Information given below:

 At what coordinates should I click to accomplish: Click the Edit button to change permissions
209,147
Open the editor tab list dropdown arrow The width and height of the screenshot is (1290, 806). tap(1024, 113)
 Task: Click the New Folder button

End of Information given.
Information given below:

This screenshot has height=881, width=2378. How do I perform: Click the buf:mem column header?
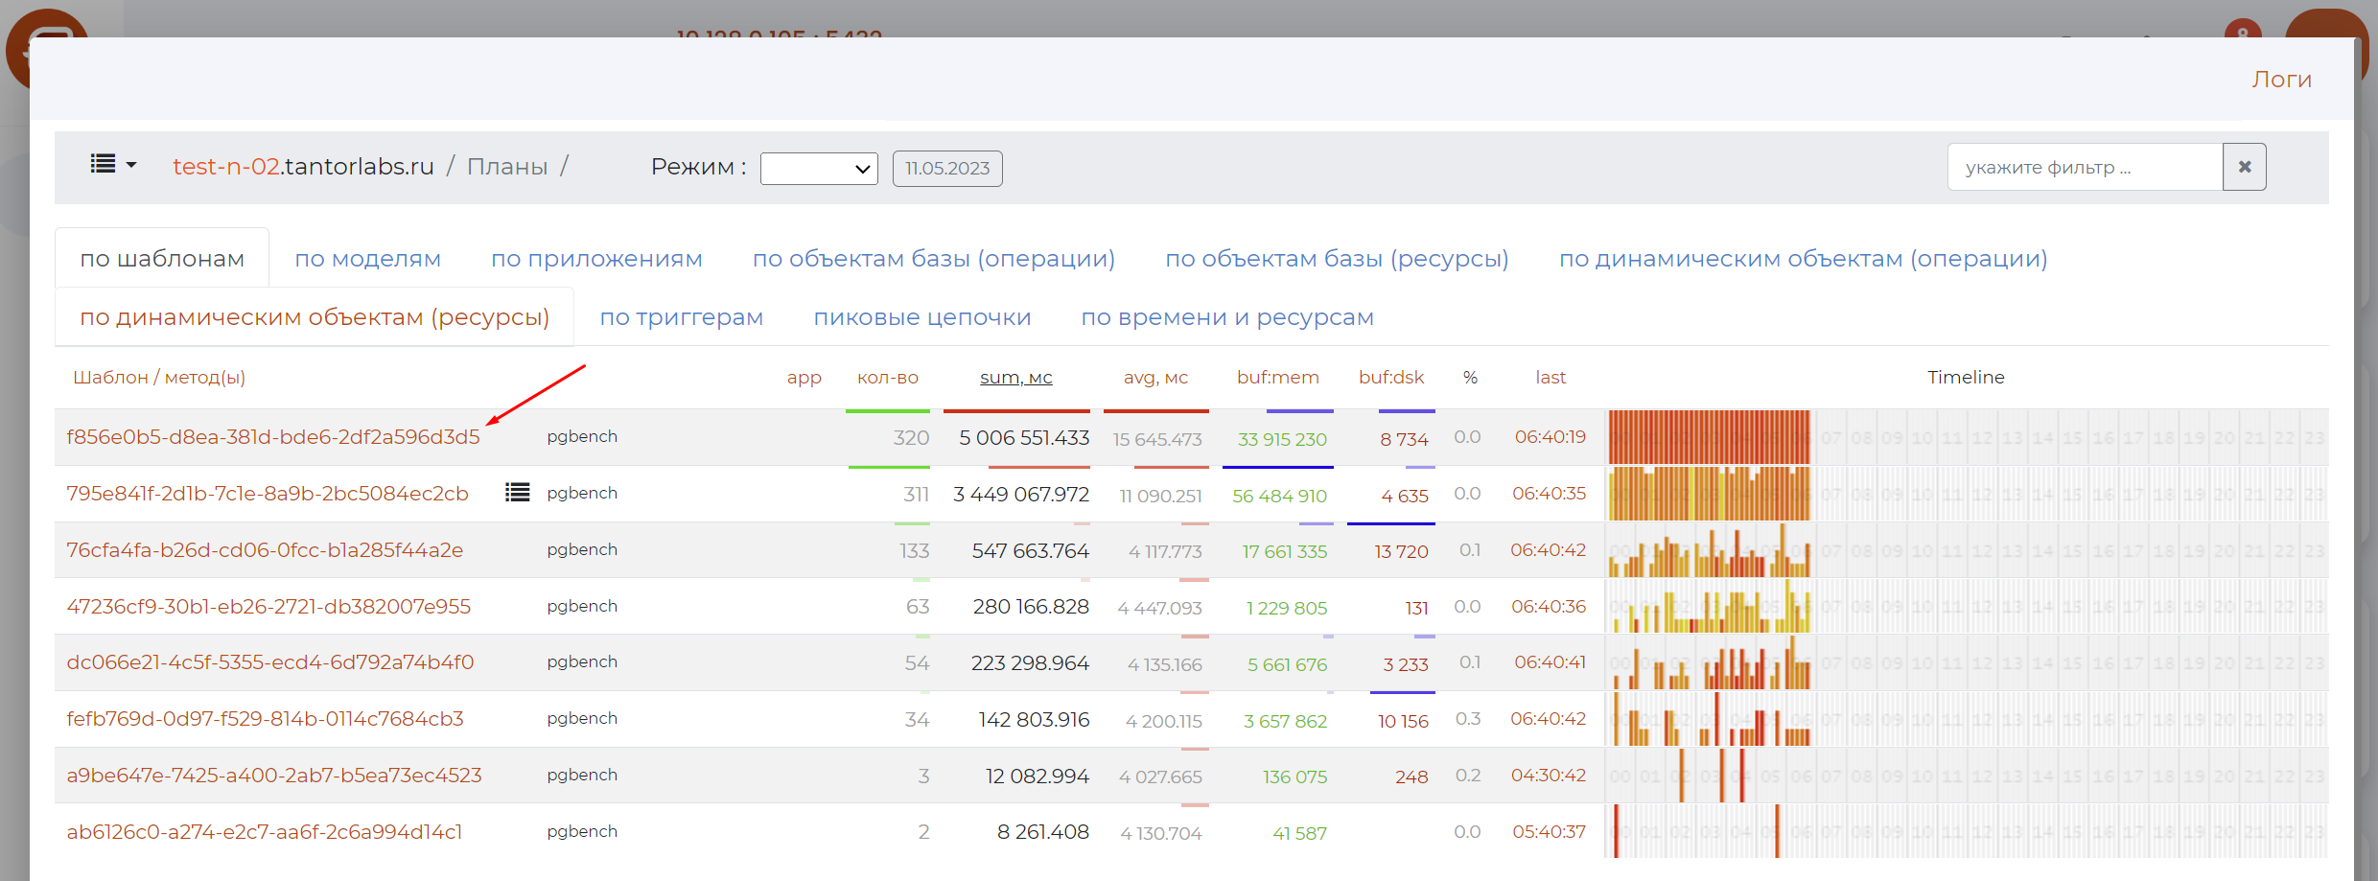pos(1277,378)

End of Information given.

▸ **Task prompt**:
Looking at the entries above, can you reproduce exactly the lines from the one that holds "At what coordinates" through the one that holds "Task: Click the New Folder button", and only those?

▸ **Your response**:
 At what coordinates should I click to accomplish: Click the Edit button to change permissions
209,147
Open the editor tab list dropdown arrow The width and height of the screenshot is (1290, 806). tap(1024, 113)
 Task: Click the New Folder button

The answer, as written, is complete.